Currently, 13 million gallons of water per day are processed for copper cementation, and it is thought 3 million gallons enter the pit via underground aquifers.
The fact water is moving underground contributes
to the acid levels, new acid enters the pit by going through the acidic rocks.
The proposed idea is this. try to freeze as much of the top of the pit water as possible. The area is below freezing naturally for about two months of the year, but I believe some gains can be made by freezing the thing year round.
A wall and windbreak must be contructed to reduce the rate at which cold air escapes, but gravity should be our friend. Since the rim of the pit is at elevation 5509' and the critical water level of 5410' is well below that, I believe the amount by which the nearby city of Butte would be chilled is minimal. if the windbreak is well designed, nearly all the "fog" should stay in the pit.
The freezing power should come from two sources: air liquefaction, and freezing the 13 million gallons per day after copper extraction. Bonus if we can process it further and maybe get some iron out, too.
Every hour of daylight above freezing, an amount of liquid air is dumped into the pit, enough to shroud the entire water suface in cryogenic fog. This will keep the existing ice from melting. The copper-depleted water can be frozen to well below freezing and shaped into spheres before being returned to the surface, these spheres can roll across the surface, evently distributing weight. Yes, the ice will crack in spots, but between the coldness of the ice balls and the liquid air the small cracks should mostly refreeze.
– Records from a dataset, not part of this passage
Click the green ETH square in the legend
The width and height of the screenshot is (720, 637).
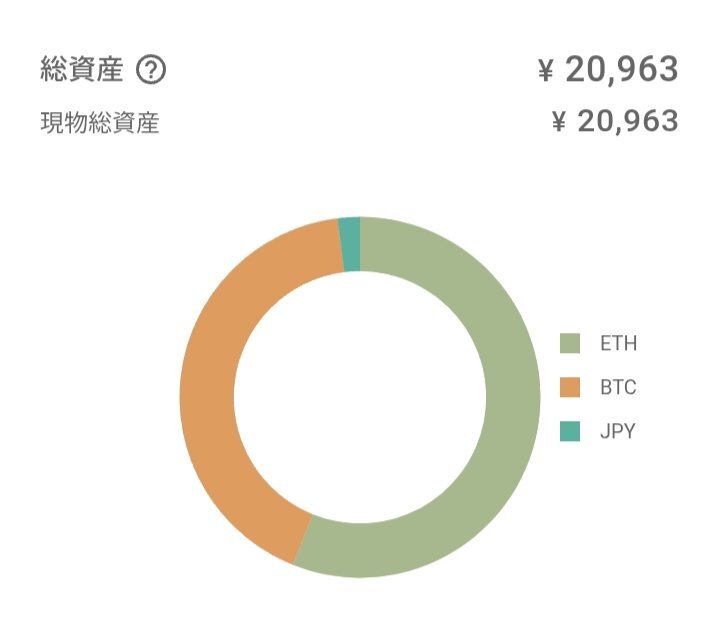tap(570, 343)
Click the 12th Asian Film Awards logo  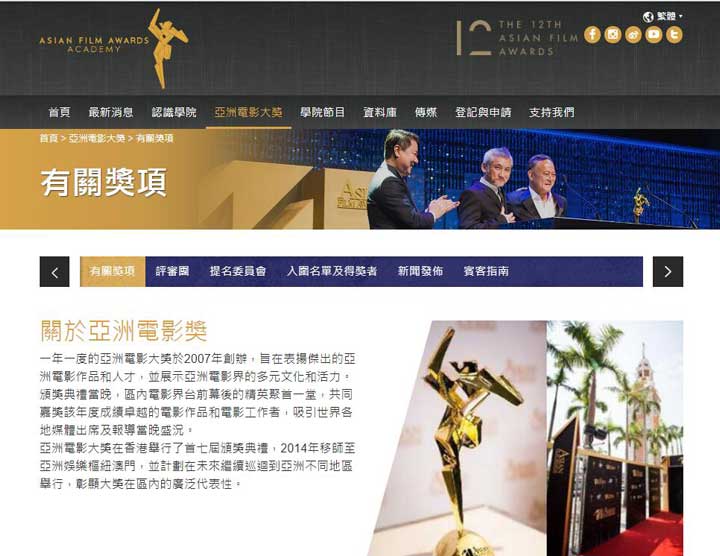click(x=517, y=38)
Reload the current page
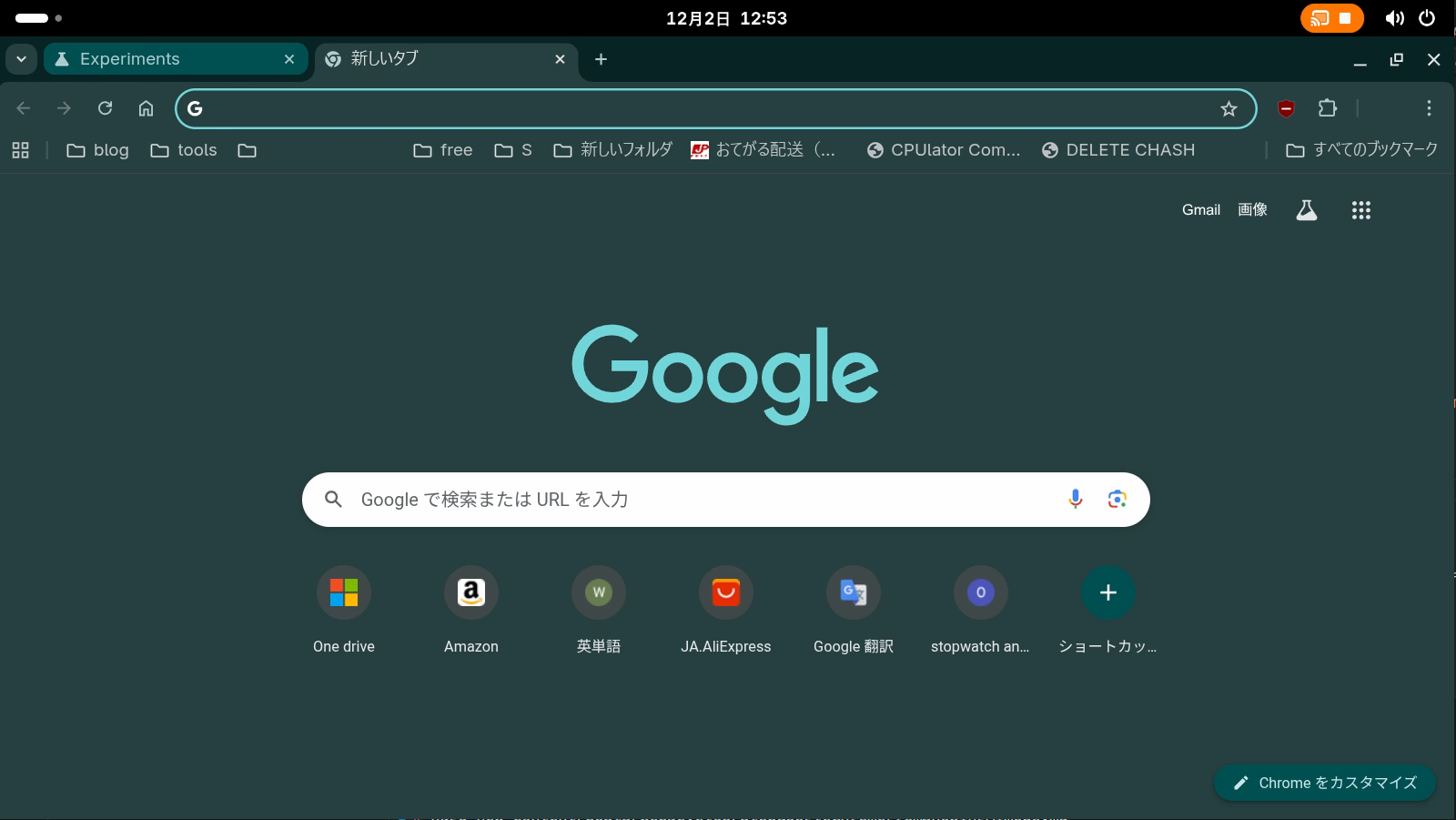Screen dimensions: 1456x820 (105, 108)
By keeping the copper-depleted water frozen year round, this should preserve the richness of the copper resource pumped from underneath the ice.
Currently the copper pump is located 150 feet below the surface, and water rises about 6-12 feet per year. If an ice sheet can be built at a rate faster than 13 feet per year, it would still take decades for the ice to be pushed all the way down to the point where copper is pumped up.
Meanwhile I suspect having the top of the pit frozen would reduce the chance of acid flowing into other aquifers. it should help water stay put.
And maybe if we do this for two decades or so, the problem will be more manageable even if some new technological advancement comes along.
--addendum:
another step can be taken to increase copper extraction and reduce the total volume of acidic water: drop "rocks" into the bottom of the pit.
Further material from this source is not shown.